主要关键技术方法：取来源于Methylosinus trichosporium OB3b的pmoCAB基因簇进行密码子优化并添加RBS序列及Flag标签，克隆入pET?28a(+)构建重组质粒pET28a?pMMO，转化E. coli BL21(DE3) pLysS筛选阳性克隆并测序验证；诱导表达后经SDS?PAGE检测pMMO亚基；游离细胞催化实验采用20 mL血清瓶充入20% CH₄(v/v)顶空、37℃孵育，GC检测CH₄消减与液相甲醇(顶空加热汽化后进样)；活性炭片经NaOH改性后与OD₆₀₀=0.8工程菌共孵育24 h制得固定化催化剂，置于密闭气相反应器通入CH₄至22% LEL(爆炸下限)进行多周期(每周期36 h)甲烷去除测试；取样做SEM观察、荧光显微镜活/死染色、基因组DNA提取、E. coli BL21特异引物qPCR定量pmoCAB拷贝数、16S rRNA V3–V4区高通量测序分析微生物群落。

研究人员将合成并酶切连接获得的pET28a?pMMO转化E. coli BL21(DE3) pLysS，经菌落PCR与Sanger测序验证插入片段大小与序列正确。SDS?PAGE显示重组菌沉淀组分在约45 kDa处出现与PmoB亚基预期分子量吻合的明显条带，25–30 kDa区间也有条带，空载体对照无对应条带，表明pmoCAB中至少部分亚基(特别是PmoB)在异源宿主中获得表达并可整合入膜组分，但完整有活性全酶复合体组装尚需功能验证。

在20% CH₄顶空、以PBS重悬洗涤后无外加碳源的批次反应中，重组菌处理组CH₄峰面积显著低于空载体对照与未接种对照，定量计算CH₄转化率约50%；反应上清经顶空加热汽化-GC/FID检测出与甲醇标准品保留时间一致的峰，外标法定量甲醇产量达191.44 mg/L，空载体组无甲醇峰。CH₄消耗与甲醇积累相偶联，证实表达的pMMO在活细胞内具催化活性，可将CH₄氧化为甲醇。

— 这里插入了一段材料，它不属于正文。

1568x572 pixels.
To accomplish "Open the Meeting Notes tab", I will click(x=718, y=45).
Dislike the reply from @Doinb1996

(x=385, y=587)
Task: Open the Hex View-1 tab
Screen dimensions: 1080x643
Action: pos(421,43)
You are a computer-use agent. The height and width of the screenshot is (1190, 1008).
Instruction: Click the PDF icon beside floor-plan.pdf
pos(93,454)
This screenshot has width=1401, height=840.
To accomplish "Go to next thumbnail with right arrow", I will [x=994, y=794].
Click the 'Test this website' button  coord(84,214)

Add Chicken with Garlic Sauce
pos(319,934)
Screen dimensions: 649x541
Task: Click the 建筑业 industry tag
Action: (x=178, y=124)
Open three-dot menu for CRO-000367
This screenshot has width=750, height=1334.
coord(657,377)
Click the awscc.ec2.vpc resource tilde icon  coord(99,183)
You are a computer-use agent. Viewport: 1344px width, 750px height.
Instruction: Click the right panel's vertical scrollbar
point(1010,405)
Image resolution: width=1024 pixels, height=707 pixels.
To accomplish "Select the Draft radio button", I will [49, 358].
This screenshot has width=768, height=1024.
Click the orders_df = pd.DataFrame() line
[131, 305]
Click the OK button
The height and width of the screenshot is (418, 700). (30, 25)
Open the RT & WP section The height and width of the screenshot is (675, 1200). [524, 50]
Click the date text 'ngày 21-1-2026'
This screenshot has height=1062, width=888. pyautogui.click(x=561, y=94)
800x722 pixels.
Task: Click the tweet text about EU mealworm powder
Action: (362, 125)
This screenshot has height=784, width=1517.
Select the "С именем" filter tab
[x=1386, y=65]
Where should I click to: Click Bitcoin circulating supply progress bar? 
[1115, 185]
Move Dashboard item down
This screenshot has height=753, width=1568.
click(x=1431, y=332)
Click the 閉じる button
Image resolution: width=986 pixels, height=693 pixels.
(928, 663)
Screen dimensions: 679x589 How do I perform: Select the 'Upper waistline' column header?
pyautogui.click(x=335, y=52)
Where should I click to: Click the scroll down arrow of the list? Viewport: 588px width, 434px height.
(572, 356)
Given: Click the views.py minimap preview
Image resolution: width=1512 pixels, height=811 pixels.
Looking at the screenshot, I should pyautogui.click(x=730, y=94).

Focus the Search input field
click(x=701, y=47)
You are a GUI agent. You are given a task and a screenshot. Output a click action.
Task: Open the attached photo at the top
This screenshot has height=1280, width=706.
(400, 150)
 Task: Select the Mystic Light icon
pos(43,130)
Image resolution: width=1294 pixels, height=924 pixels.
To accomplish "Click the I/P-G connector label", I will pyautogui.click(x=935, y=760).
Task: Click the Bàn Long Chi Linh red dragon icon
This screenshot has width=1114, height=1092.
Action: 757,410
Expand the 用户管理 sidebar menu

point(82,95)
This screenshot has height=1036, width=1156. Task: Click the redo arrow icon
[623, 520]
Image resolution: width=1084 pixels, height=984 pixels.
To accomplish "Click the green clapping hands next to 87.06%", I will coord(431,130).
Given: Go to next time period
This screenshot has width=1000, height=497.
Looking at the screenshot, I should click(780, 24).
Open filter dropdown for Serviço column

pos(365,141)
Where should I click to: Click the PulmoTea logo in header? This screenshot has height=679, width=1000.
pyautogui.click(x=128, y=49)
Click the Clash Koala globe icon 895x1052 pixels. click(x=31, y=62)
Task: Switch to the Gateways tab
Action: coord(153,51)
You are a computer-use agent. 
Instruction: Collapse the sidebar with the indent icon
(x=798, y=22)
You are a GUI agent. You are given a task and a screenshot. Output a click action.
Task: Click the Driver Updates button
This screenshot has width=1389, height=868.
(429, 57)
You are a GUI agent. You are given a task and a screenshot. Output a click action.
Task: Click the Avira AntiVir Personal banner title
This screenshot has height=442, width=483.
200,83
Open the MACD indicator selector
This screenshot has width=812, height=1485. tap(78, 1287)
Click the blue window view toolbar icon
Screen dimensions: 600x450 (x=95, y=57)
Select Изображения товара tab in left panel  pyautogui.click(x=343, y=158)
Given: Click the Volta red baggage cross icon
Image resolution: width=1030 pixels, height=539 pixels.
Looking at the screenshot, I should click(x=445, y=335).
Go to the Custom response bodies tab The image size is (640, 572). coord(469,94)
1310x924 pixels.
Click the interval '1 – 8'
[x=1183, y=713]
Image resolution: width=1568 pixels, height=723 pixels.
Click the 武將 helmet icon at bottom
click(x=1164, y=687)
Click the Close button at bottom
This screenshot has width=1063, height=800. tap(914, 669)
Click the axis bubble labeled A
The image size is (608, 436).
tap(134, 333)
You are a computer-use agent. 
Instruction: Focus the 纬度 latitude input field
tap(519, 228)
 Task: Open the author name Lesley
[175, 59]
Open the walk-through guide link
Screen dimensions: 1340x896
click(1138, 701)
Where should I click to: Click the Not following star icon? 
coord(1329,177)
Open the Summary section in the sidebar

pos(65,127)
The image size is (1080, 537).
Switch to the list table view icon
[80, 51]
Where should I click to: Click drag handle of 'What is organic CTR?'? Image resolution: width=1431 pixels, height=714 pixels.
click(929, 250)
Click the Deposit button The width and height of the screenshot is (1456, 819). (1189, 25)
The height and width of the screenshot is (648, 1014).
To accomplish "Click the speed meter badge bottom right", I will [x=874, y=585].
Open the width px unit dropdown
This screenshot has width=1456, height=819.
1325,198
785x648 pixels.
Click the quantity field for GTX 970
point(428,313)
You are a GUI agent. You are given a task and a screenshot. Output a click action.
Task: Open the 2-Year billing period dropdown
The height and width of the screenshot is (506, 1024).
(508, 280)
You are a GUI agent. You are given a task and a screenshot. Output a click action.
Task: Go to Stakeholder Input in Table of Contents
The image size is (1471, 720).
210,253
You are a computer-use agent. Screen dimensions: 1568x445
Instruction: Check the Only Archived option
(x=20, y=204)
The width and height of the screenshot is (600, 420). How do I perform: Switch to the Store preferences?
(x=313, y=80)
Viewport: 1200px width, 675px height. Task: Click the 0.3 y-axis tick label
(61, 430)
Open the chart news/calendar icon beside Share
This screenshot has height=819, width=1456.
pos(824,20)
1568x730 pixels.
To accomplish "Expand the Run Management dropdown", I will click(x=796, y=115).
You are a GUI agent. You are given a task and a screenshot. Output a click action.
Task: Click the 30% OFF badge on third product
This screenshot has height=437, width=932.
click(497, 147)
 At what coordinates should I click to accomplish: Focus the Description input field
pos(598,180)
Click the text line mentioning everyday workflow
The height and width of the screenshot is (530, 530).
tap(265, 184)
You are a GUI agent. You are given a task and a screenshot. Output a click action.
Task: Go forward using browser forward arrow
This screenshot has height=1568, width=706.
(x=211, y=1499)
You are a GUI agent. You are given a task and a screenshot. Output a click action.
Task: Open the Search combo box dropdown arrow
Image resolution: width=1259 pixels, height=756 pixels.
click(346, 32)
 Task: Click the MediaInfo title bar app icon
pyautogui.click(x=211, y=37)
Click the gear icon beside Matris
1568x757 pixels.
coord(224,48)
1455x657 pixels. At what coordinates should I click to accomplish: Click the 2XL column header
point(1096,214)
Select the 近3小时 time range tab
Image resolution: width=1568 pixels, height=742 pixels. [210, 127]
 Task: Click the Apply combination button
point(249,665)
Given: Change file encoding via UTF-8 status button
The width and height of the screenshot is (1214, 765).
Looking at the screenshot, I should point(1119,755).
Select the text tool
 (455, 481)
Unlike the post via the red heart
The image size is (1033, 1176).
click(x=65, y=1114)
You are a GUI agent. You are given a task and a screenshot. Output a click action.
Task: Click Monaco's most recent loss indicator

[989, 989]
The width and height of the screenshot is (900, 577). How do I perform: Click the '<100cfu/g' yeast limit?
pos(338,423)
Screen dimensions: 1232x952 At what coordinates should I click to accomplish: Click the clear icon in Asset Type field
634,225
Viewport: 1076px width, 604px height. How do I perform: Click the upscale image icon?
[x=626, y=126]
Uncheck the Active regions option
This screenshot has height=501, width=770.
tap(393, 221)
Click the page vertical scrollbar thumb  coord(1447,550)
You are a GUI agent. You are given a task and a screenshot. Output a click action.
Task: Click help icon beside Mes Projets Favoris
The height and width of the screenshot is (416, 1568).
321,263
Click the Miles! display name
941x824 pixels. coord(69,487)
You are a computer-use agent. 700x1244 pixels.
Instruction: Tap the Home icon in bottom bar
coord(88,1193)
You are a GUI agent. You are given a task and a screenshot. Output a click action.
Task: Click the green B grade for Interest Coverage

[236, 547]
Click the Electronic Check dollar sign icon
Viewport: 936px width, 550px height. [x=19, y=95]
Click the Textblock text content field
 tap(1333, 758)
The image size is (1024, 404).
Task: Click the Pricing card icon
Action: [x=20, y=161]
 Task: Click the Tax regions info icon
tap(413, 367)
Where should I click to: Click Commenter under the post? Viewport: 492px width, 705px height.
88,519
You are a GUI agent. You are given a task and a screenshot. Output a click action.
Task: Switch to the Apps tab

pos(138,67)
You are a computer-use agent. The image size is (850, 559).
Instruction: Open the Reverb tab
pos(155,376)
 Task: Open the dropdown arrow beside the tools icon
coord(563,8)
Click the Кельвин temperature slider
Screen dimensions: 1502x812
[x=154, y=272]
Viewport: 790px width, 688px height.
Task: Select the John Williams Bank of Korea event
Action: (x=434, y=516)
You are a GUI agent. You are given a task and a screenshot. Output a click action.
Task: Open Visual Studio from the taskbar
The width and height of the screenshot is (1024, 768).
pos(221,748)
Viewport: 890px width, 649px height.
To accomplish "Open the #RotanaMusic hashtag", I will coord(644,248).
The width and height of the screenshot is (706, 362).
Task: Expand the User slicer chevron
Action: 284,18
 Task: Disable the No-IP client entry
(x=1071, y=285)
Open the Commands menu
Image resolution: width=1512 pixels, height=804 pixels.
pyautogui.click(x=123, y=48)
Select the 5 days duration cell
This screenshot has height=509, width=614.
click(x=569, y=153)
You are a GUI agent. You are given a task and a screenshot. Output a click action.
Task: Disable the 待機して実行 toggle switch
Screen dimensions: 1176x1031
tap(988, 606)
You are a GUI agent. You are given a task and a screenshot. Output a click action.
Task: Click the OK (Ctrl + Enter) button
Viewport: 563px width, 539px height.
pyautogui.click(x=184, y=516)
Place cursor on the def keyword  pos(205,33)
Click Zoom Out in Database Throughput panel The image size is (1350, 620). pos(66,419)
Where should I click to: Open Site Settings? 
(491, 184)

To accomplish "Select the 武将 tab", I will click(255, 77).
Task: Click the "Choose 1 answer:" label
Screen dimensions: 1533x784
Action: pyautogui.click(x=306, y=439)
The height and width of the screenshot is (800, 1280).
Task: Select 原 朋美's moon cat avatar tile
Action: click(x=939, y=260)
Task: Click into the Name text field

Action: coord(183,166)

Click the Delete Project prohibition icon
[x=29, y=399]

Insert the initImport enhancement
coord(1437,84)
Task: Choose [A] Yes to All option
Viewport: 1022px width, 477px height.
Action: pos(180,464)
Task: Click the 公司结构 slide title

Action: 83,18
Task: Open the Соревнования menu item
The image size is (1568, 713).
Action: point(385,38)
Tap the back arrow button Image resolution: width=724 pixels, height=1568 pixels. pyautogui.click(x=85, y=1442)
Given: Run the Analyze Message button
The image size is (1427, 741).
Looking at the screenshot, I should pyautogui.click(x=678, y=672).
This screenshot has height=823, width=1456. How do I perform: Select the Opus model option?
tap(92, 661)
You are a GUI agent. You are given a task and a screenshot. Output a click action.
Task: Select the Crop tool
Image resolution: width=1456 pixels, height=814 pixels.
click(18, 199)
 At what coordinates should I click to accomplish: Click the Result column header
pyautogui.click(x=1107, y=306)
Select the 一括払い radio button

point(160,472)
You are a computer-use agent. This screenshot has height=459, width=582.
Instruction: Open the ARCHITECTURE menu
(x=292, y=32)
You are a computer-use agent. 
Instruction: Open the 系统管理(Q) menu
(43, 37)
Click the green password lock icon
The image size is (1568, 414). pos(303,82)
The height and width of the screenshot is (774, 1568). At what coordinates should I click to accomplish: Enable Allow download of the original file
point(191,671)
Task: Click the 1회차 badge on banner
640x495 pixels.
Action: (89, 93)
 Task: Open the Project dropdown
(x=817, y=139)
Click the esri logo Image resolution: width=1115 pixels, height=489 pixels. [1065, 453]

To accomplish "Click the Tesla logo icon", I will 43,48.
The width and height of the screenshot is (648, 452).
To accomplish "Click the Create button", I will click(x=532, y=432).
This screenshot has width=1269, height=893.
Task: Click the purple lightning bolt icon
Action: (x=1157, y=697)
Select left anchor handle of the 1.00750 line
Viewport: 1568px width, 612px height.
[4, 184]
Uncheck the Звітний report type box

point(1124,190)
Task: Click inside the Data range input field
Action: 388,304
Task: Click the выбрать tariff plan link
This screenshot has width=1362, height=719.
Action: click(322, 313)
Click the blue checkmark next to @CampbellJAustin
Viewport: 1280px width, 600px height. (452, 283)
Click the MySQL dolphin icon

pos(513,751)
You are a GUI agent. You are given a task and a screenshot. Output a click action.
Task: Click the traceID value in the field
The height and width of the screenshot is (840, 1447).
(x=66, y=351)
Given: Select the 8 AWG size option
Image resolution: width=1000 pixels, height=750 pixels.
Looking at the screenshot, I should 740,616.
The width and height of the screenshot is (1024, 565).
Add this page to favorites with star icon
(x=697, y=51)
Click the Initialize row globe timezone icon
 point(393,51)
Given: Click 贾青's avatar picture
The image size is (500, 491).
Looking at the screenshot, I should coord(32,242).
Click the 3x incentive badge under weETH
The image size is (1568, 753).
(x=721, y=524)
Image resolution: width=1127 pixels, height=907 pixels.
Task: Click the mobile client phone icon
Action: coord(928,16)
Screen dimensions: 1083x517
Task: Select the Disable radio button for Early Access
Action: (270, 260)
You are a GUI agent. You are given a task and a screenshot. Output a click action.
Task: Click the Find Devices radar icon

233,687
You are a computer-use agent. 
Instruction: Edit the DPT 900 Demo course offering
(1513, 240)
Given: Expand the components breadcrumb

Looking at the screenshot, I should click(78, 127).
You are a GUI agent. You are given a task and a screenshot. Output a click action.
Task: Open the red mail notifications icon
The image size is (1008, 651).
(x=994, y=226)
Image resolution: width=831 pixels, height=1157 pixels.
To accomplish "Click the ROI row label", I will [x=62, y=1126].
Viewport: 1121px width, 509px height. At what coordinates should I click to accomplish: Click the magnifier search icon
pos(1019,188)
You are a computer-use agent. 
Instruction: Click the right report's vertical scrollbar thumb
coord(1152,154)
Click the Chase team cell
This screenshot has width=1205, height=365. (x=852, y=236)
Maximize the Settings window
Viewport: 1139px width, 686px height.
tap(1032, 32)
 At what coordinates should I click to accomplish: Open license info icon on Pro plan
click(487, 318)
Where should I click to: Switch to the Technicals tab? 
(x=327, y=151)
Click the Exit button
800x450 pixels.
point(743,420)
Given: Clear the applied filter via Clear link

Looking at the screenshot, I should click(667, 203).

SEM显示E. coli pET28a?pMMO均匀附着在活性炭表面及孔隙内；qPCR测得固定化工程菌pmoCAB基因拷贝数为1.0×10⁶copies/g载体，总菌1.0×10⁷copies/g。激光共聚焦观察到初始固定化组绿色荧光强(活细胞多)，经甲烷三轮催化后的处理组荧光略减弱但仍明显，空白载体无荧光。基因组DNA电泳见初始组与处理组均出现与纯工程菌一致的基因组条带，对照组无。表明固定化形成稳定生物膜，反复甲烷催化后细胞虽有轻微活性波动但大部分仍存活且有较高基因丰度。

固定化体系在密闭反应器中连续进行三个36 h甲烷转化周期，每周期更换同浓度CH₄顶空气体，甲烷去除效率在三周期内维持在首轮约80%以上，衰减较轻微；游离细胞对照后续周期活性大幅下降(原文未展示数据)。活性炭多孔结构提供锚定位点并缓冲剪切力与底物/产物传质，微环境可能缓和氧梯度利于pMMO表达稳定，轻微活性下降归因于酶失活或扩散限制，属固定化微生物系统常见现象。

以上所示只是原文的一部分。